Anno nuovo ma problemi vecchi per le micro e piccole imprese. Se è vero che il rapporto tra banche e imprenditori non è mai stato idilliaco, è altrettanto vero anche che la stretta creditizia nata con la crisi del 2008 e le novità previste da Basilea 3 rischiano seriamente di peggiorare la situazione. A cominciare dalle nuove regole sui tempi di sconfinamento entrate in vigore il primo gennaio 2012.
“Per intenderci lo sconfinamento è l’eventuale ritardo con cui l’impresa restituisce alla banca la rata di mutuo secondo le caratteristiche e le tempistiche del proprio piano di ammortamento” ha commentato Antonio Ignone presidente provinciale della Confartigianato Imprese di Brindisi.
Il 31 dicembre 2011 è scaduta, infatti, la deroga temporanea concessa all’Italia che permetteva alle banche di segnalare gli sconfinamenti delle imprese dopo 180 giorni, e non dopo i 90 giorni previsti da Basilea 2. Resta in vigore, invece, la deroga permanente per le banche che utilizzano sistemi di rating interni. Almeno fino al 31 dicembre 2012, la scadenza fissata da Basilea 3 per portare anche questo limite a 90 giorni. Ridurre a tre mesi i tempi di sconfinamento, però, potrebbe trascinare le imprese in cattive acque. “Le conseguenze di uno sconfinamento possono essere molto gravi per le imprese – ha aggiunto Ignone – la banca, infatti, può fare richiesta di rientro dell’affidamento eventualmente accordato perché, a quel punto, l’impresa diventa insolvente”.

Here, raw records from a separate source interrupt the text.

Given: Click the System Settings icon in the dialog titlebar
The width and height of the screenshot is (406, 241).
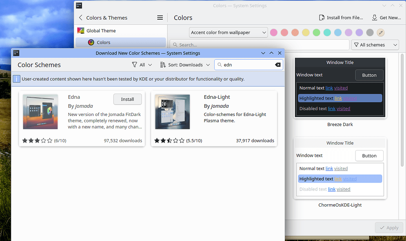Looking at the screenshot, I should pos(16,53).
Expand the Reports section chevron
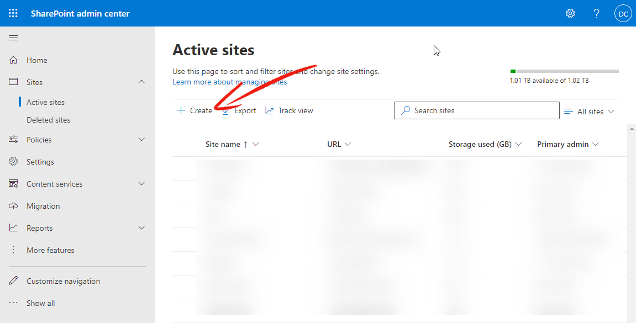The height and width of the screenshot is (323, 636). [x=141, y=228]
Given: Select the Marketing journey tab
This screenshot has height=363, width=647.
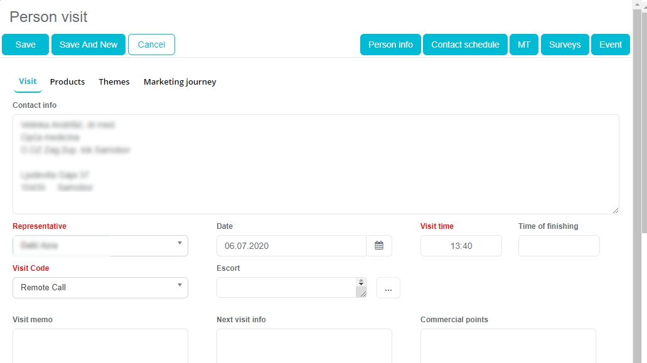Looking at the screenshot, I should click(179, 82).
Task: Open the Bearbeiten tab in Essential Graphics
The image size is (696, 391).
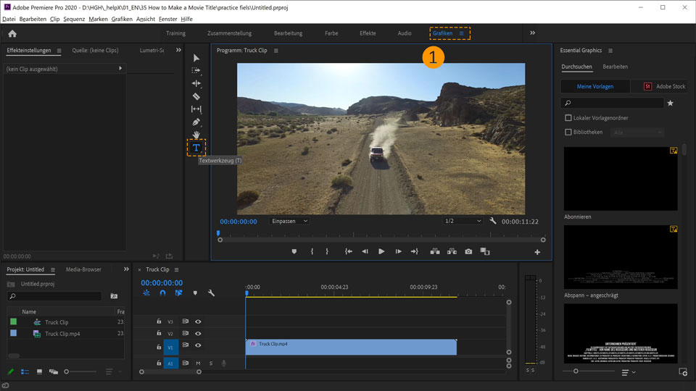Action: [x=615, y=67]
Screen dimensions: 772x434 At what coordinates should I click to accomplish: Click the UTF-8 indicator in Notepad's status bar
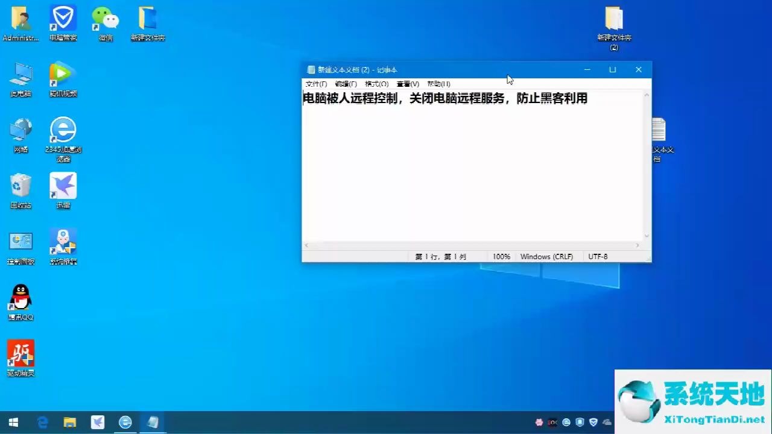[597, 256]
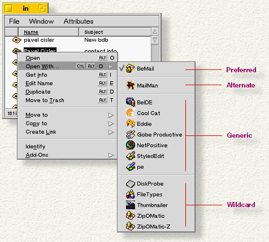Toggle the checkmark beside BeMail
269x242 pixels.
click(x=122, y=68)
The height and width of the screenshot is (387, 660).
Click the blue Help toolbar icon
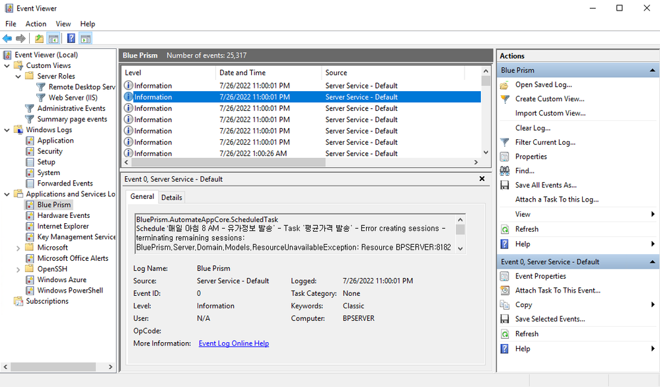click(x=71, y=38)
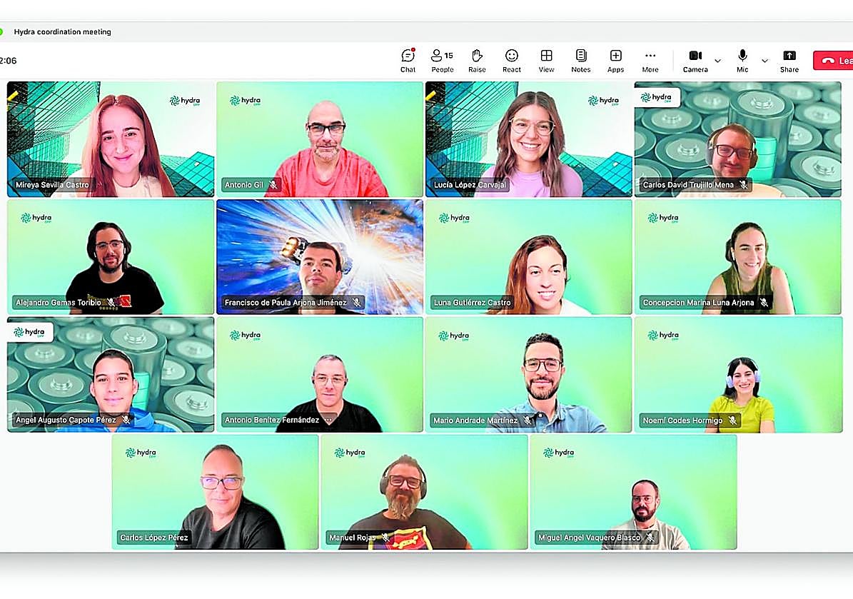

“Queste nuove regole – ha concluso Ignone – rischiano di aggravare ulteriormente le già difficili condizioni di accesso al credito che stiamo vivendo in questo periodo.”
“Sappiamo che le nostre rappresentanze nazionali – dichiara Antonio Solidoro, direttore provinciale di Confartigianato Brindisi – hanno siglato con l’ABI, un protocollo d’intesa attraverso cui individuare misure che consentiranno di creare una serie di strumenti che aiutino le imprese”.
Due, in sostanza, le linee guida dell’accordo. La prima, uno sforzo comune per informare le imprese delle novità, evitando così di incorrere in qualche sgradita sorpresa. La seconda è previsto un impegno da parte delle banche aderenti all’accordo di accompagnare le imprese verso soluzioni personalizzate per evitare che le nuove regole sugli sconfinamenti chiudano, definitivamente, le porte del credito per artigiani e piccoli imprenditori causando pesanti ripercussioni economiche ed occupazionali su tutto il territorio.
“Come sempre Confartigianato Brindisi – conclude Solidoro - porrà la propria attenzione sul monitoraggio delle situazioni che si verranno a creare, rendendosi disponibile a supportare le aziende”.
Brindisi, 27 gennaio 2012
Confartigianato: la stretta di Basilea 3 sui tempi di sconfinamento.